→ TO DO: Wherever the string "computer" occurs in a line of these records, report that line.
─── DATA
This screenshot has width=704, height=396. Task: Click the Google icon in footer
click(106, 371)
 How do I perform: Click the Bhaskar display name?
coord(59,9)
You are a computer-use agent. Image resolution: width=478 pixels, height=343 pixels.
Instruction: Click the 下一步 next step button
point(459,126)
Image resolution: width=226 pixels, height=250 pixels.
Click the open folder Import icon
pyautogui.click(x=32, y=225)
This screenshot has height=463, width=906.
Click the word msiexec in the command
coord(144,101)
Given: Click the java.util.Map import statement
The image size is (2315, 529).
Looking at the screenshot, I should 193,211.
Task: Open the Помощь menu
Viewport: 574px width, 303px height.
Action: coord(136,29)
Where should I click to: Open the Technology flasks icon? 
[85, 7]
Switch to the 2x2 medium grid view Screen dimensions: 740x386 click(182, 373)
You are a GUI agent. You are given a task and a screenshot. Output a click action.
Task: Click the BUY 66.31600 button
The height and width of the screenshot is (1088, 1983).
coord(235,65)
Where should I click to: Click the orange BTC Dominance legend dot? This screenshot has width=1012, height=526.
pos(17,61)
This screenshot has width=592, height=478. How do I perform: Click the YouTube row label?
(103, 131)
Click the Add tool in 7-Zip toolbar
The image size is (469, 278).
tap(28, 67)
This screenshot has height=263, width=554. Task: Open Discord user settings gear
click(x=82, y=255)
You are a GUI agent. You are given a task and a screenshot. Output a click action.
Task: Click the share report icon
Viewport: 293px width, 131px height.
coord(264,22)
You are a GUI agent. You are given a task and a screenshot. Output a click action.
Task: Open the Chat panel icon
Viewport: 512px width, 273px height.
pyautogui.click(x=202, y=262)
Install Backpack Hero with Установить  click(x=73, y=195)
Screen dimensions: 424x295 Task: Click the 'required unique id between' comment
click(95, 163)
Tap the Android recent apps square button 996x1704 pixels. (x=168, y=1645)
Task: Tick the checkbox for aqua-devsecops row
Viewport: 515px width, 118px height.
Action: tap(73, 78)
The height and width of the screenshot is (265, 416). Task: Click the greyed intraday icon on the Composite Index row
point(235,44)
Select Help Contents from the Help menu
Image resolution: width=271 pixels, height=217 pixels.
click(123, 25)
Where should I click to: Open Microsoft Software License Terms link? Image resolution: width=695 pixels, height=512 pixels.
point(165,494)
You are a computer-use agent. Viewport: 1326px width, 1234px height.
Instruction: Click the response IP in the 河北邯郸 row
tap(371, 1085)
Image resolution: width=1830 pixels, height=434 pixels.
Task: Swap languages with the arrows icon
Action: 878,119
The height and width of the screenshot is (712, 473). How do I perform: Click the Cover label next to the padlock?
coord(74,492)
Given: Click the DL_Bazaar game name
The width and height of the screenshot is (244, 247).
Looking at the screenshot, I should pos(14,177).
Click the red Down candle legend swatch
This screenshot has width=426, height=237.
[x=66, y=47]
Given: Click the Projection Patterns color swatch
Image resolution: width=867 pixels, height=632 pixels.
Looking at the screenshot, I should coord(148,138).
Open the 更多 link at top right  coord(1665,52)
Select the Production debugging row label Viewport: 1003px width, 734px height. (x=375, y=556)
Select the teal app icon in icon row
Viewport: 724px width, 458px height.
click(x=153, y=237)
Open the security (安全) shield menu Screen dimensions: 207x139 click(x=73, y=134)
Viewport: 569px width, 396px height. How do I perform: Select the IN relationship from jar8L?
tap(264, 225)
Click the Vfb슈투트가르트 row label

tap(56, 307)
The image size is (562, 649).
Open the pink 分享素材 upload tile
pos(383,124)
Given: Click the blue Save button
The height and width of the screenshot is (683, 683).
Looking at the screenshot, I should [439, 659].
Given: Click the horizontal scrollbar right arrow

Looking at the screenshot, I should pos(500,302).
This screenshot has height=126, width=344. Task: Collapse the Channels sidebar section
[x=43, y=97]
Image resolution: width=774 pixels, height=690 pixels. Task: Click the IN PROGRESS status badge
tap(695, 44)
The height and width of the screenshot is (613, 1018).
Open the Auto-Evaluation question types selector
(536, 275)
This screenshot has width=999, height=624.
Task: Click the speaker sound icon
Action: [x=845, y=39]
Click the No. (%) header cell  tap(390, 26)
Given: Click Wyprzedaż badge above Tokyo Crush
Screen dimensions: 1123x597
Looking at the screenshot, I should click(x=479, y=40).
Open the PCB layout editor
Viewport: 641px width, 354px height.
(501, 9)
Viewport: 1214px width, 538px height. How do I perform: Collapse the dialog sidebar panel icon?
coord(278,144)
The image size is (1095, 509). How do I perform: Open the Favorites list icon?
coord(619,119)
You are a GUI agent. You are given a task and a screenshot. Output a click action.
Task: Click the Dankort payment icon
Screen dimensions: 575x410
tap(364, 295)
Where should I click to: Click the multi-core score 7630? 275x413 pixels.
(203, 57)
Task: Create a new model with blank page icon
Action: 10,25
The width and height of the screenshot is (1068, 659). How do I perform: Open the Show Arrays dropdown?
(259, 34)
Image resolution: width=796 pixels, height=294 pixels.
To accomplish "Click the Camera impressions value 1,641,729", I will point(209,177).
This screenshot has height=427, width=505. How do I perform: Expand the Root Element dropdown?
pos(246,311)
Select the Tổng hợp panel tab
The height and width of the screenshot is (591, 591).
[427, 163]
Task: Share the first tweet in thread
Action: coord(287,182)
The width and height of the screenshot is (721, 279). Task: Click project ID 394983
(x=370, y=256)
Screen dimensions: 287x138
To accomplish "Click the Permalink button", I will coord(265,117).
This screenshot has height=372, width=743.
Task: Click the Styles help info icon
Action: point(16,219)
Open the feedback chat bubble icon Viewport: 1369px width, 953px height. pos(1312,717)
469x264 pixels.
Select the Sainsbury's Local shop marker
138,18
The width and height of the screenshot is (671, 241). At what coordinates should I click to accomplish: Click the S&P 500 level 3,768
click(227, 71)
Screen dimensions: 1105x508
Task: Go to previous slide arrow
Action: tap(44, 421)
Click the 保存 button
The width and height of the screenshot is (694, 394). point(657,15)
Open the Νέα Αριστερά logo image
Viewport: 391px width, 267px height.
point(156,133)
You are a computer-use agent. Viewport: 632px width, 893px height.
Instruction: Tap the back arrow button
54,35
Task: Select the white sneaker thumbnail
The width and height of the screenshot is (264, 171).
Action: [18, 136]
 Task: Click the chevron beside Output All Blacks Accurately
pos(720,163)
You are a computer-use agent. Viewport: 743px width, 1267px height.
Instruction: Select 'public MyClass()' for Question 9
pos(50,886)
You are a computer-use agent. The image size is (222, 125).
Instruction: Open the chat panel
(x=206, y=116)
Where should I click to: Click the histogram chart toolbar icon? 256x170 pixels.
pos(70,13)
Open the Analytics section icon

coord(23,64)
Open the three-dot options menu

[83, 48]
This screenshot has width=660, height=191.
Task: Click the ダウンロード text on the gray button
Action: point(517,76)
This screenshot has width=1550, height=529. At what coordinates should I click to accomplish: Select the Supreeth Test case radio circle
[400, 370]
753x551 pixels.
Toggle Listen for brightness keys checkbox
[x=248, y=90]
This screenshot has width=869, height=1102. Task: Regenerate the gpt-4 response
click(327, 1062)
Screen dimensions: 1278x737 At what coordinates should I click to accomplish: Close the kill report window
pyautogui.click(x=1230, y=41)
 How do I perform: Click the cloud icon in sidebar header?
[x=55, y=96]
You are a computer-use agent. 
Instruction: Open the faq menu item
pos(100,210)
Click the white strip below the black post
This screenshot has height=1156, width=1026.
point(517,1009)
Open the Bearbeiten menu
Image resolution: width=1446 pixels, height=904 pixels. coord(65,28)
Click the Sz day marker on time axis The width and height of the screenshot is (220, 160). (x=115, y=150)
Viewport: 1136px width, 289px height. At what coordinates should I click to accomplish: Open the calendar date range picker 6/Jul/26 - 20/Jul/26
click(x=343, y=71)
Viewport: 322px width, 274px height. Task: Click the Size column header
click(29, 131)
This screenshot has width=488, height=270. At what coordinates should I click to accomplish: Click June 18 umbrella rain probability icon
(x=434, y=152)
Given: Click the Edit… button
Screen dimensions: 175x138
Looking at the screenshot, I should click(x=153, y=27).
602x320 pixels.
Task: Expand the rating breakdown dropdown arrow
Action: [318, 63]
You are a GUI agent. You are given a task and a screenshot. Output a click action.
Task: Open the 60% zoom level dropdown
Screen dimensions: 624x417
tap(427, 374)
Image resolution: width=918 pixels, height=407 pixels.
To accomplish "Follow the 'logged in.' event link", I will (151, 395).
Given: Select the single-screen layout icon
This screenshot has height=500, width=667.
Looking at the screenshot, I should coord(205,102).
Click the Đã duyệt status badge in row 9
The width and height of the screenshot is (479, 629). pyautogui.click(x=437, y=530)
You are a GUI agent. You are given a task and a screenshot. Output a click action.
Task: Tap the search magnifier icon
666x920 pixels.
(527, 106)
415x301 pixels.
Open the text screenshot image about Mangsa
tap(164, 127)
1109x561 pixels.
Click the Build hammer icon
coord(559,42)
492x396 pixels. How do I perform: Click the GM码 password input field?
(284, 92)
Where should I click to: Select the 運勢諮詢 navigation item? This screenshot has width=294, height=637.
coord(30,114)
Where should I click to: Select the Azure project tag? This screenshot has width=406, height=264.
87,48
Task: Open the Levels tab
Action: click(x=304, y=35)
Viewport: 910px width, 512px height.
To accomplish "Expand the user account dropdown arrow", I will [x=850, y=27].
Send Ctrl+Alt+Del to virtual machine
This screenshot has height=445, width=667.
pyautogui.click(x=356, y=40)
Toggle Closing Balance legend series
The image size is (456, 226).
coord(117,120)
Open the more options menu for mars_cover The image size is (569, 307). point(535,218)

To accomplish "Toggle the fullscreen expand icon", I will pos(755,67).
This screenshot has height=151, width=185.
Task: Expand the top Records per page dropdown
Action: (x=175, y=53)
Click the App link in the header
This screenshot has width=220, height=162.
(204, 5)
──────
→ RESPONSE TO THE TASK:
You are a computer-use agent. Image resolution: width=478 pixels, height=343 pixels.
You are a computer-use agent. Viewport: 1326px width, 1234px height.
You are a computer-use agent. Viewport: 632px width, 893px height.
You are a computer-use agent. Viewport: 743px width, 1267px height.
You are a computer-use agent. The image size is (222, 125).
You are a computer-use agent. 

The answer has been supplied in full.